LA MANIFESTACIÓN DE LA IRA DIVINA

EN EL ANTIGUO PACTO

1ª parte

En la última mitad del segundo capítulo de la epístola a los Romanos, Pablo quiere demostrar que los hijos de Abraham, que en virtud de sus privilegios como pueblo escogido de Dios estaban predispuestos a pensar que tenían derecho a juzgar al resto del mundo, lejos de verses libres de la ira de Dios, eran por el contrario los objetos especiales de la misma. Portador orgulloso del nombre de judío, confiando en la ley mosaica y el superior conocimiento que tenía de las cosas divinas, consciente de que su vocación consistía en ser guía de ciegos y luz de los que se hallaban en tinieblas, “instructores de los indoctos, maestro de los niños”, el israelita era en realidad víctima de este autoengaño que embota y oscurece el sentido de la realidad y la presencia del propio pecado. Parece que el, apóstol, en Romanos 2:16-19, está pensando no solamente en los israelitas de su día, sino en los israelitas a lo largo de toda su historia pasada, la cual los denuncia como culpables de los mismos delitos y pecados que ellos condenaban en los demás. Pablo especifica aquí algunos de estos pecados que pueden ser ilustrativos en detalle acudiendo al Antiguo Testamento.

A pesar de todo su horror por el delito de robo, el israelita había incurrido a menudo en el tráfico deshonesto y el engaño en sus relaciones comerciales: “achicaremos la medida y subiremos el precio y falsearemos con engaño la balanza” (Amós 8:5; Romanos 2:21).
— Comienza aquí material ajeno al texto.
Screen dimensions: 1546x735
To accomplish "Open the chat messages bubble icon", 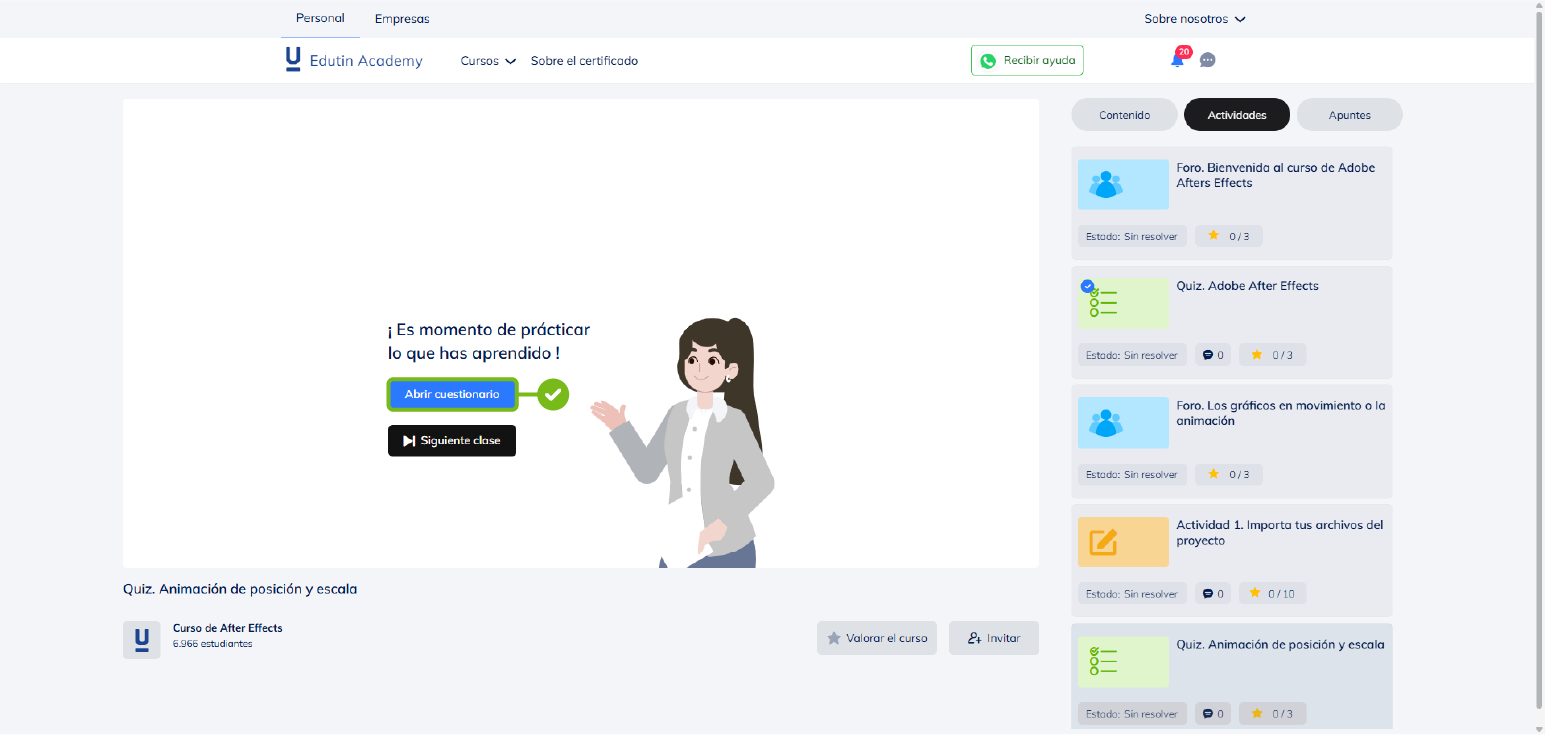I will click(x=1207, y=60).
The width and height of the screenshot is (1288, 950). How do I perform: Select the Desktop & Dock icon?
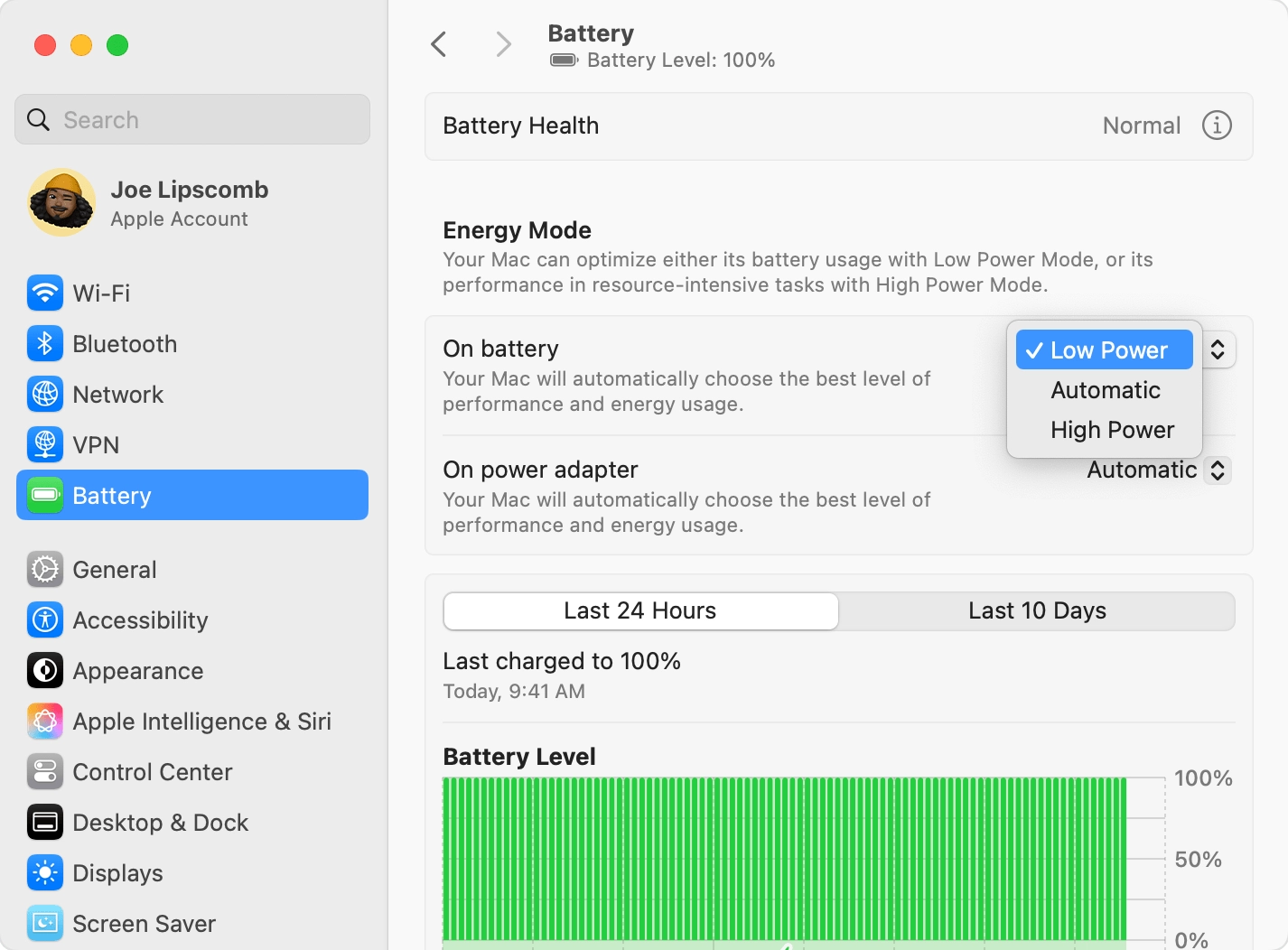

Pese al aborrecimiento en que profesaban tener el adulterio, el pecado de David con Betsabé es una triste muestra de que aun el mejor de los israelitas había cometido el pecado que era reconocido como una característica del paganismo; y porque había dado ocasión a los enemigos del Señor de blasfemar, David incurrió inevitablemente en la ira divina (2Samuel 12:14). Mas aun, Dios había protestado por medio de Jeremías que la respuesta del pueblo escogido a la bondad de Dios había consistido en convertir la misma prosperidad que les había sido otorgada en un instrumento más de pecado, en una nueva oportunidad para cometer este odioso pecado: “Los sacié y adulteraron, y en casa de rameras se juntaron en compañías. Como caballos bien alimentados, cada cual relinchaba tras la mujer de su prójimo. ¿No había de castigar esto? dijo Jehová. De una nación como ésta, ¿no se había de vengar mi alma?” (Jeremías 5:7-9; Romanos 2:21)
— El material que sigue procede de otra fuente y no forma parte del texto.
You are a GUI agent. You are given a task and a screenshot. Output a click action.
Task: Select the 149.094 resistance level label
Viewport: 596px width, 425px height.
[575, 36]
“Tú que abominas de los ídolos, ¿cometes sacrilegio?”, acusa Pablo a sus hermanos de raza. Eran culpables de haber robado a Dios. Por medio del profeta Malaquías, el Señor denunció la laxitud con que eran celebrados los sacrificios que exigía la ley ritual del antiguo pacto: “¿Robará el hombre a Dios? Pues vosotros me habéis robado. Y dijisteis: ¿En qué hemos robado? En vuestros diezmos y ofrendas. Malditos sois con maldición, porque vosotros, la nación toda, me habéis robado” (Malaquías 3:8, 9; Romanos 2:22). Por más que se gloriara en la ley de Moisés, el israelita, al transgredirla, deshonraba a Dios que se la había dado en presencia de toldos los pueblos vecinos: “He tenido dolor al ver mi santo nombre profanado por la casa de Israel entre las naciones adonde fueron” (Ezequiel 36:20-23; Romanos 2:23). El orgullo les impedía comprender que la circuncisión no podía ofrecer ninguna seguridad a los transgresores de la ley. La circuncisión era una señal, o sello, del pacto; pero si las obligaciones morales impuestas por el pacto eran descuidadas, la circuncisión no tenía más valor que la incircuncisión (Romanos 2:25). Ni siquiera la membresía en la congregación visible de Israel implicaba necesariamente la pertenencia al verdadero Israel de Dios, en el cual se exigía algo más del creyente que la puntillosa observancia de la letra de la ley. Dios pedía una adoración íntima del corazón, una devoción que sólo él podía reconocer y cuya alabanza él sólo podía otorgar (Romanos 2:28, 29)

A través de las dramáticas preguntas que cierran el capítulo dos de Romanos, Pablo dirige nuestra atención al hecho de que quienes se enorgullecen de ser el pueblo de Dios estaban sujetos todavía a la ira divina que aquellos que se encontraban fuera de los privilegios del pacto divino, porque “a todo aquel a quien se haya dado mucho, mucho se le demandará; y al que mucho se le haya confiado, más se le pedirá” (Lucas 12:48). El juicio que debe comenzar por la casa de Dios (1Pedro 4:17), es por esta misma razón más severo u terrible. La tragedia del israelita consistía en que se resistía a reconocer su pecado mientas que estaba siempre presto a considerar como pecadores al resto de los hombres. El estado patético a que había llegado la religión de Israel en días de Pablo, es el clímax del continuo declive espiritual descrito en el Antiguo Testamento.